» 取り組む課題
1 – 集団的自衛権論議に関する文章のうち、「何故なら」で始まる文の中でかぎ括弧「」に囲まれている語句をすべて挙げてください。
2 – 集団的自衛権論議に関する文章の続きを、最後の文の後から書き継いでください。

「知性と本能」と奇妙な集団的自衛権論議 | 皇国ノ興廃此一戦二在リ各員一層奮励努力セヨ 



西村眞悟の時事通信より。



No.957 平成26年 4月 3日(木)

 

 前回に引き続いて、ドゴールの言った「知性と本能」の観点から、今の政府与党を中心とする「集団的自衛権論議」について述べておきたい。
 
 何故なら、現在の「集団的自衛権論議」は、「戦後史観」と「戦後政治」の中に絡め取られて、「難しい学術論争」のように装われてしまい国民意識から遊離させられているからである。
 何故、「戦後史観」と「戦後政治」という特殊な世界の中に、国家の運命に関わる「自衛権」の議論が絡め取られているのか。
 それは、議論している連中が、その中に安住しているからである。彼らは、そうした方が、何か難しいことに「良心的」に取り組んでいるように見えて営業上の点数が稼げるとでも思っているかのようである。

 よってまず、諸兄姉は、
 国家の自衛権の問題と我々自分自身が日常生活の中でもっている自衛の権利を無関係とは思われずに、関連づけて考えるようにしていただきたい。
 その上で、冒頭に述べておく。それは、
  国家の自衛権も「知性と本能」の領域であって
 「秀才マニュアル」の領域ではない、
  ということだ。

 本日の産経新聞朝刊は、「政府・自民」が
 「集団的自衛権 限定容認へ」との大見出しを掲げ、その横に「政府が容認する3事例」を図式して説明している。

» 提供資料
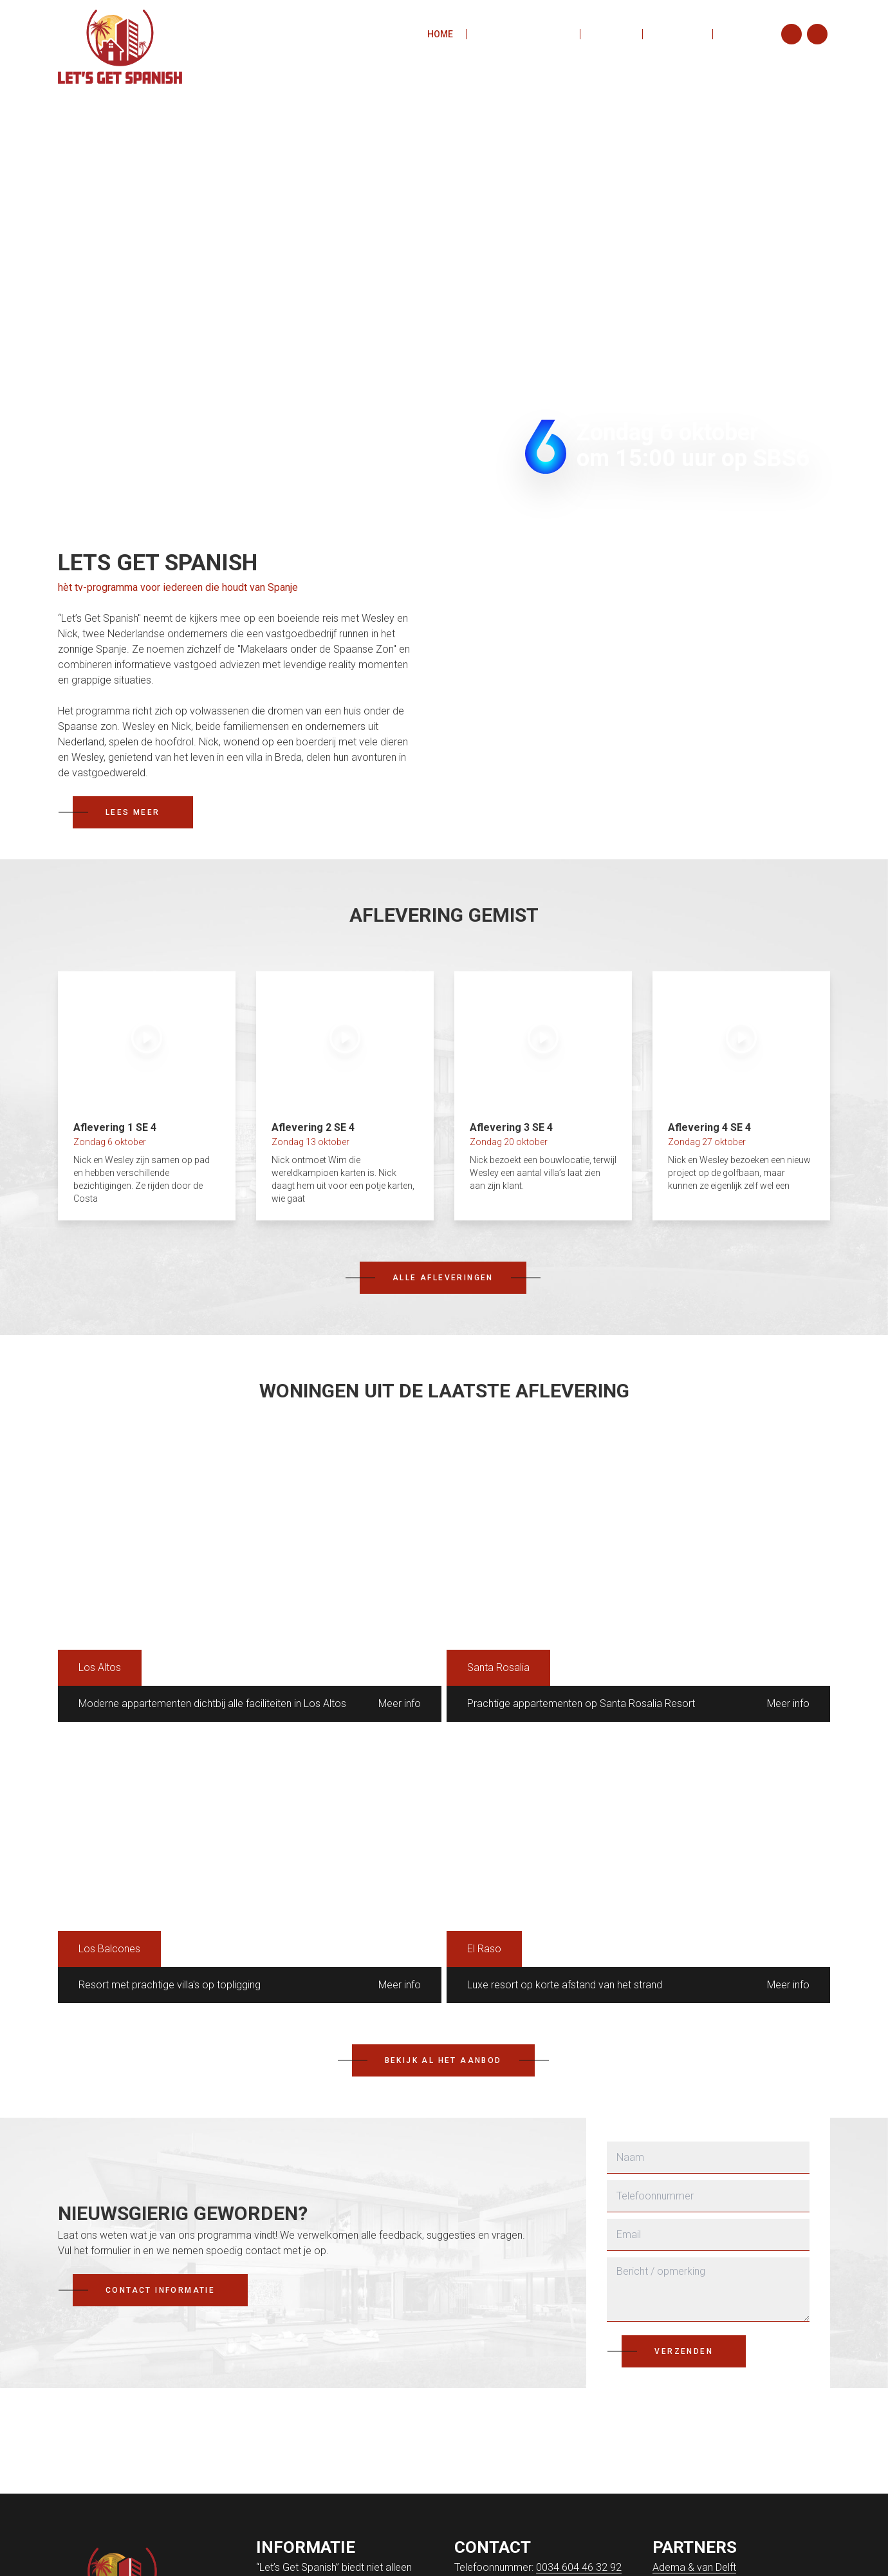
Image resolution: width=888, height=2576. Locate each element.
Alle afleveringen (443, 1277)
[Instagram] (791, 34)
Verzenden (683, 2351)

» 期待される結果
1 – 集団的自衛権論議、戦後史観、戦後政治、難しい学術論争

2 –
 その容認する第一事例は、「米国への攻撃国」に武器供給する船舶に我が艦艇が立ち入り検査をすること。
 第二例は、機雷で封鎖されたシーレーンを掃海すること。
 第三例は、「米国への攻撃国」に武器を供給する船舶を日本に回航すること。

 そして、記事は、
 この3事例について限定的に容認する方向で「最終調停に入った」と続き、「政府は自民党と事前協議した上で、5月に有識者会議『安全保障の法的基盤の再構築に関する懇談会(安保法制懇)』の報告書をまとめる方針」と書いて、「党側との調整をスムーズに進めるため、政府側が譲歩した。」と締めくくっている。

 なるほどなあー。
 これは、まさしく、「有識者」の「懇談会」だ。
 さぞかし、この「懇談会」は、「優秀な官僚からなる事務局」の配布する綿密な資料を基に、発表された3事例を含む各種事例の検討に、暇に任せて大真面目を装って取り組んでいるのだろう。
 その果てに、細かい事例ごとの「マニュアル」が作成される。これはだめ、とか、あれはいいとか。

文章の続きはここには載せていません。